8000-Year-Old Neolithic Settlement to Become New Tourist Attraction of SofiaTourism | September 1, 2015, Tuesday // 11:20| views
A billboard advertising the neolithic settelement in the neighbourhood of Slatina. Photo: Wikipedia
The neolithic settlement in the Slatina neighbourhood will become one of the tourist attractions of the Bulgarian capital next year.
This was announced by Sofia Mayor Yordanka Fandakova, Cross news agency reports.
The settlement is 8000 years old and is the oldest in the Sofia valley.
It used to be much larger, but part of it was destroyed in the 1970s to make room for the Red Banner sport complex and later for the tramway line.
Archaeological excavations uncovered the remains of nine buildings of sizable dimensions, which is not characteristic for such settlements.
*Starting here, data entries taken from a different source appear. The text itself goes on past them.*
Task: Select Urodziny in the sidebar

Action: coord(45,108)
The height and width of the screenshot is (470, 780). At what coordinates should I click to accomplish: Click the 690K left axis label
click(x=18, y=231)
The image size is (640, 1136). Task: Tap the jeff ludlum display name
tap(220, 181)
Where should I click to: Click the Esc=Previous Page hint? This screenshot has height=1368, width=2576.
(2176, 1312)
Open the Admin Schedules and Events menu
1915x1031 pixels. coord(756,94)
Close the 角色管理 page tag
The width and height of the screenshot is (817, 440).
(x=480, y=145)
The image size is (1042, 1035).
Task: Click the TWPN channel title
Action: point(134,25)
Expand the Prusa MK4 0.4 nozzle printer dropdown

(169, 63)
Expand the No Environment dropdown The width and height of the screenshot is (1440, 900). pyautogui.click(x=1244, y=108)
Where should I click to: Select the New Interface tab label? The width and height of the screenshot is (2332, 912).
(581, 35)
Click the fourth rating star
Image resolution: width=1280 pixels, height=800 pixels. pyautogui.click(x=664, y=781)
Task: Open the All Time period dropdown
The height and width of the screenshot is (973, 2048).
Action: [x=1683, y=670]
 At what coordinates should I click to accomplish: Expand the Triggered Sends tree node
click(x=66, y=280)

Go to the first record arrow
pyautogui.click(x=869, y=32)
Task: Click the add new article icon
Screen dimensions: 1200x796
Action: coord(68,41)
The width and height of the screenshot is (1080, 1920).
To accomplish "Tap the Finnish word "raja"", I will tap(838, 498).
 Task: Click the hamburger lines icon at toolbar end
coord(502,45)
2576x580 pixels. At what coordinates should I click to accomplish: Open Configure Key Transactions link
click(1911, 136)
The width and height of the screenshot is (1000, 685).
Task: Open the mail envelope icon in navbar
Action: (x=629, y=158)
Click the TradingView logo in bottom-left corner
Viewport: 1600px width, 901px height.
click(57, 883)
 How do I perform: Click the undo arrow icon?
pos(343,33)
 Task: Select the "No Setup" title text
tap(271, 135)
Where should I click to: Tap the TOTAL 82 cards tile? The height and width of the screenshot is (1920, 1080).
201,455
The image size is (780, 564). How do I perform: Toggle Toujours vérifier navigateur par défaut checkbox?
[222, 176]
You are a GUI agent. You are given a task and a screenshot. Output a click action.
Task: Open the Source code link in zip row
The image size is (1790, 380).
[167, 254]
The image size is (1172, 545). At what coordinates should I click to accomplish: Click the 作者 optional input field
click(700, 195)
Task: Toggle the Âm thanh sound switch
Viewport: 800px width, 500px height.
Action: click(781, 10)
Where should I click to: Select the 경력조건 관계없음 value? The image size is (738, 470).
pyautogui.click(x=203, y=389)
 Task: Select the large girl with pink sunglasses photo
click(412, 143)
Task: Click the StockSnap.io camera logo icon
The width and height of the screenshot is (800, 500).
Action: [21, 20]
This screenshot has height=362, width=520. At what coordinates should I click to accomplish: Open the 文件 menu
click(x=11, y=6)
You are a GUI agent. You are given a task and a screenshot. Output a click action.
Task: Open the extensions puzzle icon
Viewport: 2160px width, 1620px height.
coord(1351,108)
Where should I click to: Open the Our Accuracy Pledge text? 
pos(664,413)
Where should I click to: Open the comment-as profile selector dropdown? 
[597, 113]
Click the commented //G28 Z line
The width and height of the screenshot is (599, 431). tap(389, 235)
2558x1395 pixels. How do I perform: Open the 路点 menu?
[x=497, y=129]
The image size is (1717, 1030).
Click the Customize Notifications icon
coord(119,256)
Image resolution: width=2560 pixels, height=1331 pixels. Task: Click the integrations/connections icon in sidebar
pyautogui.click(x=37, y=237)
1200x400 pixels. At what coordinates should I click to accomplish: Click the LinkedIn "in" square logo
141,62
The municipality plans the approval of a project for uncovering and conservation of the ancient ruins and ennoblement of the area.
For this purpose a detailed development plan is being devised a special tourist route including the settlement is being prepared.
Part of the archaeological finds from the settlement – axes, adzes, sharpening stones, flint knives, sickles for harvesting and mowing, weights for looms will be displayed at the new Sofia Museum of History, which will be unveiled on September 17.
A tourist centre will be constructed next to the settlement, where school pupils will be able to hold their history classes.
The municipal culture programme will provide funding for turning the settlement into a tourist attraction.
Fandakova assured that the works on uncovering the palace of Emperor Constantine will continue next summer.
She highlighted that in the past years the municipality has invested BGN 8 M in uncovering the cultural-historical heritage of Sofia.
The mayor revealed that the new tourist information centre located at the underground crossing next to Balkan (Sheraton) Hotel was in the process of being fitted with equipment.
It is expected that the centre will start functioning and providing information to visitors by the end of September.
A total of 500 000 tourists visited the capital in the first half of the year, 300 000 of whom were foreigners.
Visitors form Germany, Greece, the UK, Italy, Turkey and the US were the most numerous and there was an increase in the number of tourists from Israel, Ukraine, Japan and China in the first six months of the year.